楚棠心口的痛意蔓延。這股疼痛來得意料之外,著實叫他自己也措手不及。他握住郁恪的手,虛弱道:你別、別擔心,去找、找
尚未來得及說完,他便身體一軟,失去了意識。
昏過去前,他聽到了郁恪驚慌害怕的叫喊聲:楚棠!哥哥!
楚棠往他懷里一倒,郁恪穩穩接住他軟倒的身體,自己卻好像支撐不住了,膝蓋一軟,重重跌坐到地上,卻牢牢抱著楚棠,沒有讓他磕碰到半分。
他攔腰抱起楚棠,幾乎是立刻便強自鎮定下來,站起來,厲聲道:叫太醫過來。

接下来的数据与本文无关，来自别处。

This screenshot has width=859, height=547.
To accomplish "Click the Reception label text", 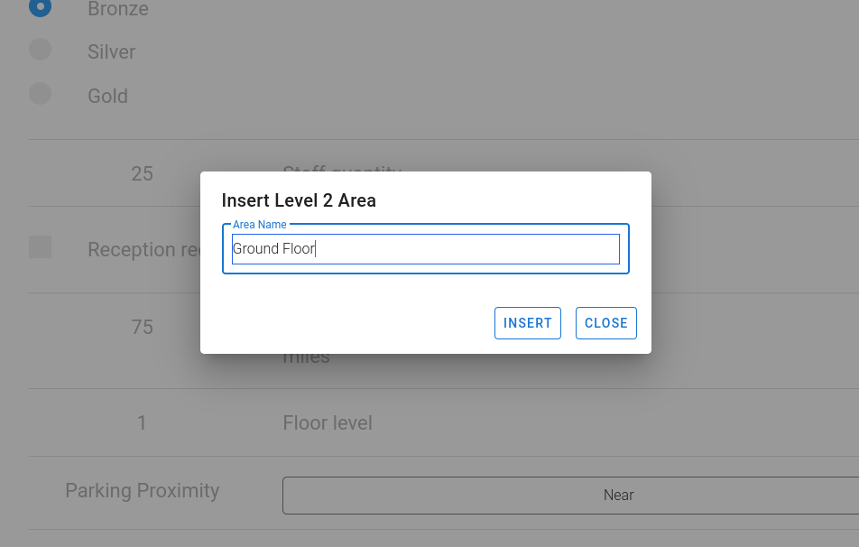I will (x=144, y=250).
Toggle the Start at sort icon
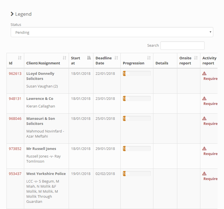Image resolution: width=224 pixels, height=209 pixels. pyautogui.click(x=89, y=58)

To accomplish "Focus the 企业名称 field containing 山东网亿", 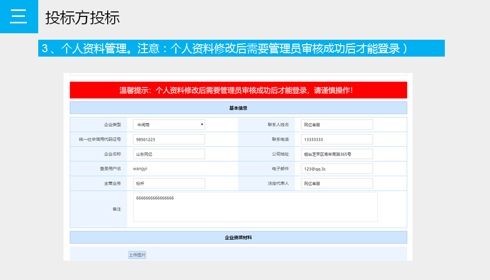I will pyautogui.click(x=169, y=154).
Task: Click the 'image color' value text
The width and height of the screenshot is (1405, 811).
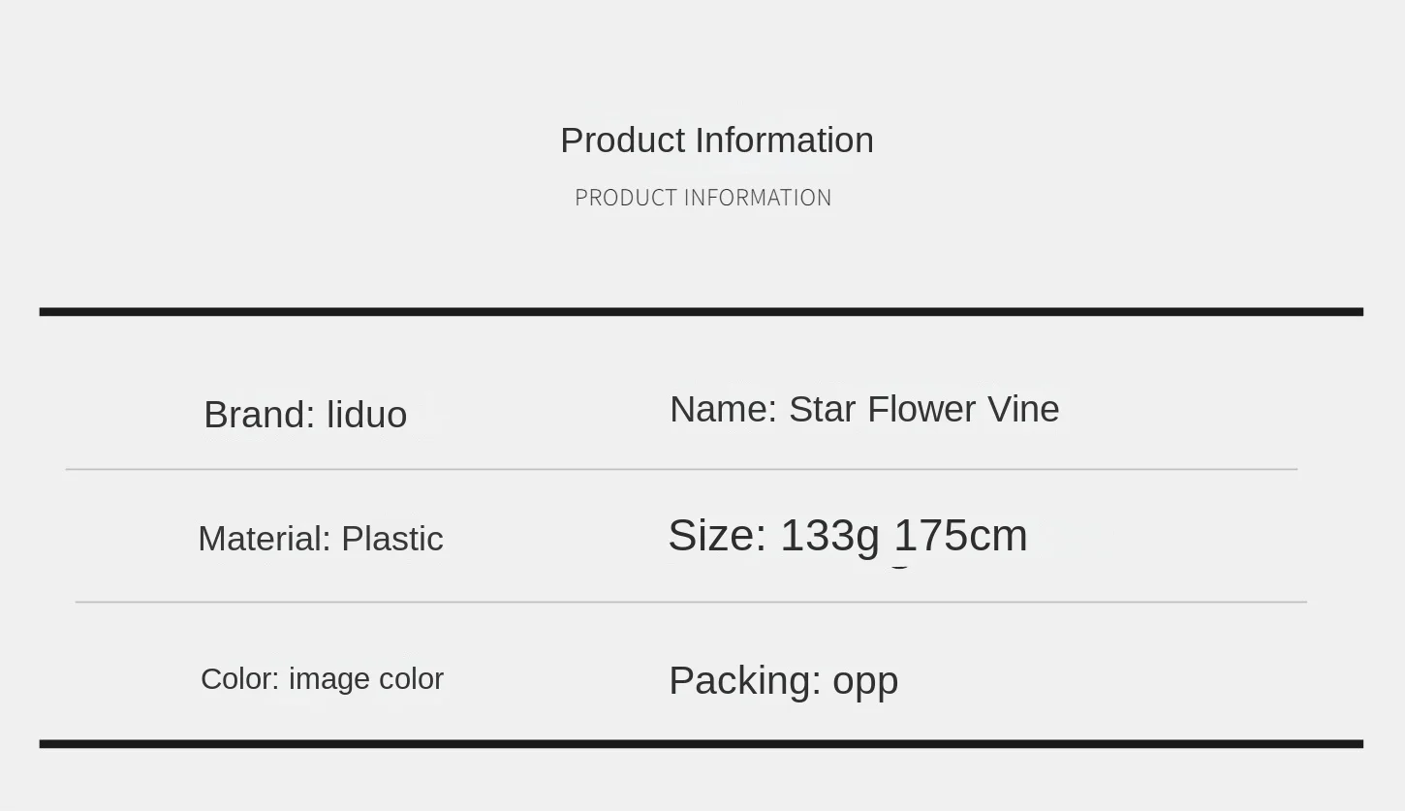Action: tap(366, 679)
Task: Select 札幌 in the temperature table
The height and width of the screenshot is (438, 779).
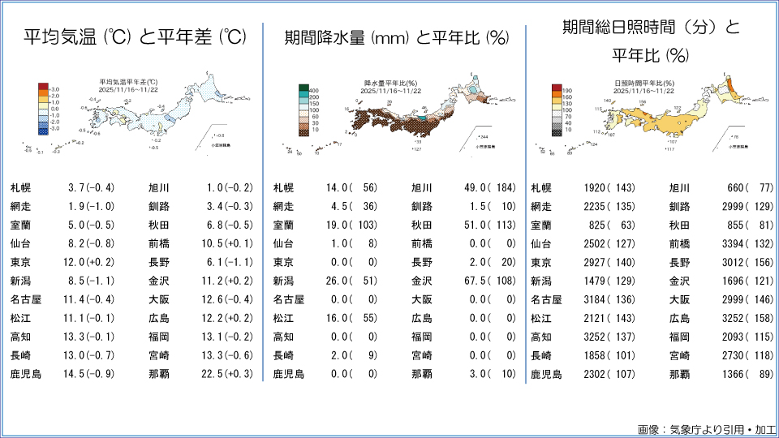Action: 20,187
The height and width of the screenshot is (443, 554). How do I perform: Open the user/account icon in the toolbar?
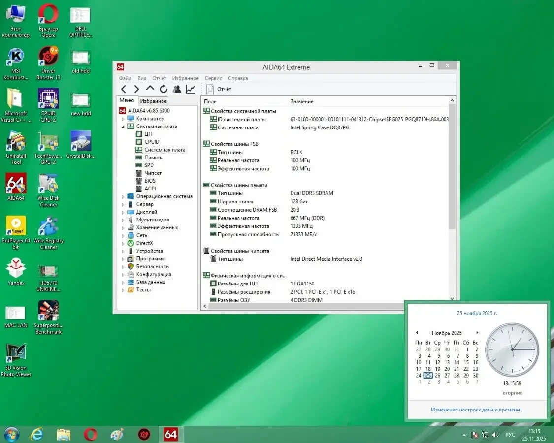pos(176,89)
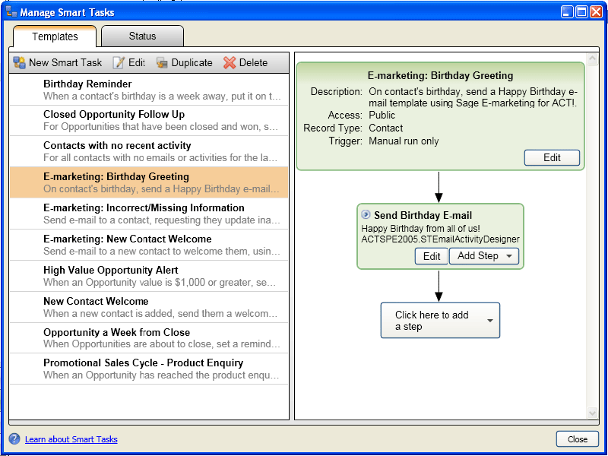Screen dimensions: 608x456
Task: Select the Templates tab
Action: [x=55, y=36]
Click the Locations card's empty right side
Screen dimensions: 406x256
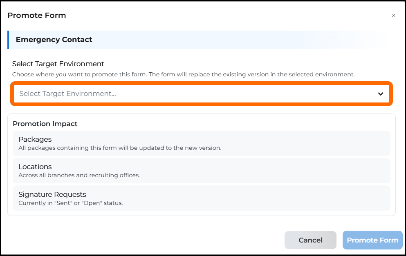[x=264, y=171]
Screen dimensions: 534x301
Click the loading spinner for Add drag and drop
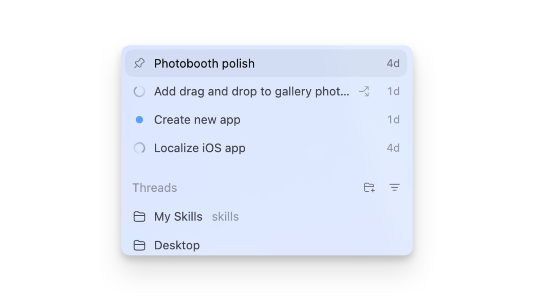click(139, 91)
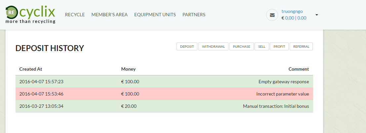
Task: Show the Deposit history filter
Action: point(187,47)
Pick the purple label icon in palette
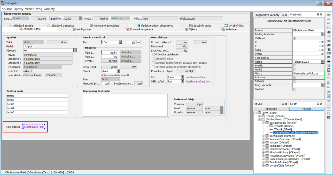The image size is (333, 175). [329, 19]
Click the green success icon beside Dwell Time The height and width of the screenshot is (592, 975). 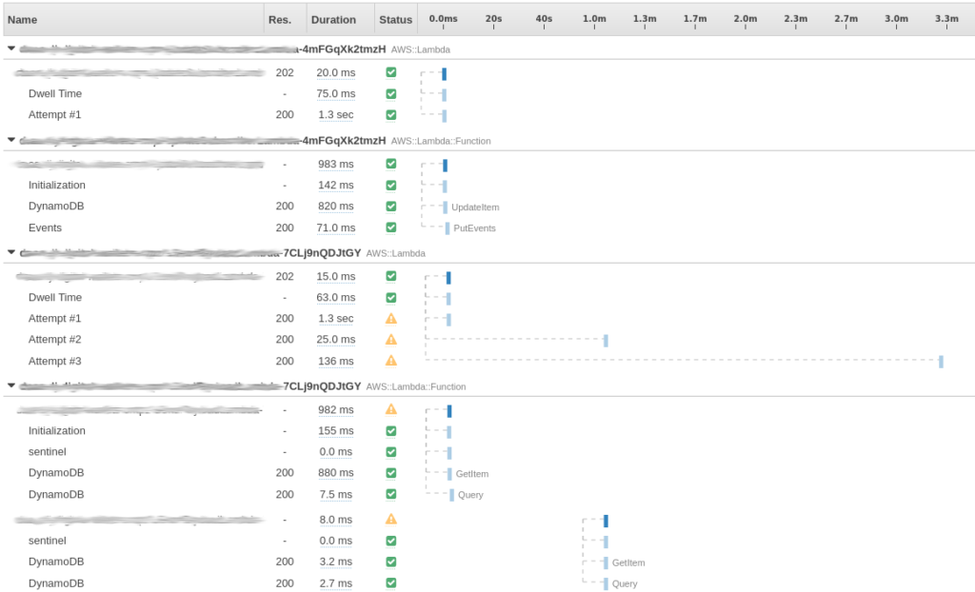(390, 93)
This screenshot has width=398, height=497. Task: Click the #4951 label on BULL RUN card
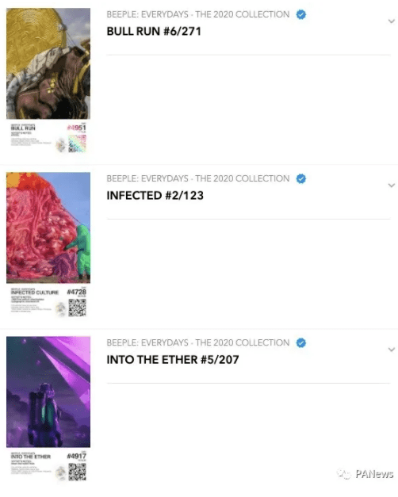click(x=76, y=128)
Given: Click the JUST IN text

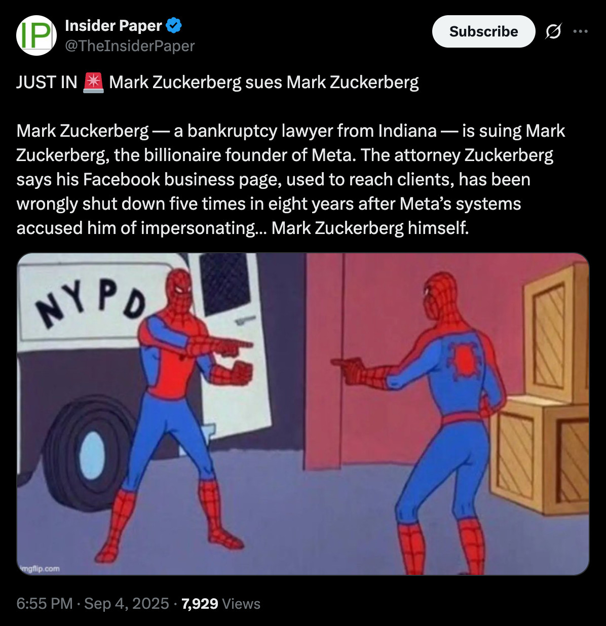Looking at the screenshot, I should point(47,82).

今晚的事,全部不許外傳!
是!
失去意識之后,楚棠覺得自己仿佛置身于溫暖的紅綃帳里,朦朦朧朧的,一切感覺都變得虛幻,時而嘈雜時而混亂,身體隨著四周搖晃而搖晃,卻一直有一個寬厚灼熱的懷抱擁著他。
很快,一切都安靜了下來,只剩耳邊那人熟悉的聲音。
楚棠感覺自己已經恢復了意識,可眼皮太沉重了,他掙扎幾次,便不掙扎了,安安靜靜躺著。
此時已經是深夜了。大殿內,燭光搖曳,漆黑的夜色涼如水,安靜無比。
躺在榻上的人閉著雙眼,素衣長發,卻掩不住面容的清麗。
對不起哥哥,我好像總是把事情搞砸。郁恪撫了撫楚棠的臉,自責道,都怪我,你氣我是應該的。
我不是故意要和你爭吵的,我只是怕問出來,會聽到不想聽的答案,又怕你嫌我煩人,嫌我幼稚不懂事雖然我在你面前,確實總是不成熟,還時常闖禍,惹你煩心。
我太怕了,楚棠。你的人生大多都沒有我,我怕追不上你,心里總是不踏實。我以后一定不會再懷疑你,你睜開眼看看我好嗎?
郁恪不知疲倦似的,自顧自說了好多,絮絮叨叨,一直都沒停下,時不時低頭親親楚棠蒼白的唇,像是怕打擾到楚棠休息,和他往日的吻都不一樣,如蜻蜓點水,一觸即離。
我好怕,楚棠你醒醒,你看看我。
沒有人回應。
郁恪握著他的手,沮喪地低下頭,道:我真的知錯了,我以后再也不亂吃醋了,你不喜歡的我一定改。
殿內的聲音斷斷續續響起,卻一直都沒有停。
第二天,郁恪出來時,眼下有淡淡的青色,似乎是一整夜都沒有合過眼。
黎原盛趕緊上前,道:太醫說他們已經在研制了,陛下您
昨晚連夜趕回宮,太醫卻都查不出國師是生了什么病。郁恪當即大怒,黎原盛用國師好歹勸住了他。
昨晚太醫院的燈也都沒有熄過,一直亮著。
郁恪擺擺手,眼里像是凝著一層霜:那只狐貍呢?
黎原盛一愣,隨即回道:在園子里呢,奴才這就去把它帶過來。